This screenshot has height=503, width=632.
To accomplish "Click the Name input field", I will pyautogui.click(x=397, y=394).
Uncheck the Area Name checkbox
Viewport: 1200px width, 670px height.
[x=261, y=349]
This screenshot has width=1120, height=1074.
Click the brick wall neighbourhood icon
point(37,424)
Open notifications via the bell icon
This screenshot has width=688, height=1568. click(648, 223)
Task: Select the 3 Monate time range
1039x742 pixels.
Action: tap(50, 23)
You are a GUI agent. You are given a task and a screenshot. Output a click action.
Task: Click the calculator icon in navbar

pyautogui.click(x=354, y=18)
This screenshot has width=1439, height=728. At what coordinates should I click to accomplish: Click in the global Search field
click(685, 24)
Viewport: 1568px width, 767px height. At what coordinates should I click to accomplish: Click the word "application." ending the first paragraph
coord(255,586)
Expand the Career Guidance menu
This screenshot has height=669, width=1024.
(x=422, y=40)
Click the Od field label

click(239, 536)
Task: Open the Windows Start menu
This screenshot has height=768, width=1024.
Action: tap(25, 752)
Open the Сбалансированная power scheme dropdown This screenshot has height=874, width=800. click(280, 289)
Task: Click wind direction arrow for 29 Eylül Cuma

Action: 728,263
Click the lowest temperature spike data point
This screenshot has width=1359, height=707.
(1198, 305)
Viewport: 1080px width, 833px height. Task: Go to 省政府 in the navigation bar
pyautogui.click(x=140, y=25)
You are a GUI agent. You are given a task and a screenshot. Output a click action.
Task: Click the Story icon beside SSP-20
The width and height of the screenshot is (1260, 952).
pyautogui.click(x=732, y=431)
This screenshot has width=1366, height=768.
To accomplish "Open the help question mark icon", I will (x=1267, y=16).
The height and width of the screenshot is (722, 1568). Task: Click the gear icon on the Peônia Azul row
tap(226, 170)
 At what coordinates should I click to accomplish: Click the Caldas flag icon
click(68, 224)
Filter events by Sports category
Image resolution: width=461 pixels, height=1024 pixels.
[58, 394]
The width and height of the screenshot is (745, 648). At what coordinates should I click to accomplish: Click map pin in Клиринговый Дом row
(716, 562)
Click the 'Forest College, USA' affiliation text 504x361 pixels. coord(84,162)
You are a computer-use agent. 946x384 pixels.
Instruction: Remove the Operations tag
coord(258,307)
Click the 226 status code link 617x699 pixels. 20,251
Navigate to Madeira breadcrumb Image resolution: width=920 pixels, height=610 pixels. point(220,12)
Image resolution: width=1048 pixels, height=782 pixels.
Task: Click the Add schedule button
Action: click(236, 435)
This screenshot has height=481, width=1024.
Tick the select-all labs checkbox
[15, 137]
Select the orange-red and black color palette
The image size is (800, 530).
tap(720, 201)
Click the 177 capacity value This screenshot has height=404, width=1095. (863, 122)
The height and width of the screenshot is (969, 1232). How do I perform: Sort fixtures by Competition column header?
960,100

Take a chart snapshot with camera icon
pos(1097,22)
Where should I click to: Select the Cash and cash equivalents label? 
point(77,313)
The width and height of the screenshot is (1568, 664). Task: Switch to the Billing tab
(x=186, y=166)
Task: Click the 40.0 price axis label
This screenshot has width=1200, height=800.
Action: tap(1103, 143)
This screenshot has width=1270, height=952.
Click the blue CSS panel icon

— WHAT IS BEING ASKED —
Filter the listing above for the string "menu" and copy every matching line.

— SOLUTION —
Expand the Career Guidance menu
Task: Open the Windows Start menu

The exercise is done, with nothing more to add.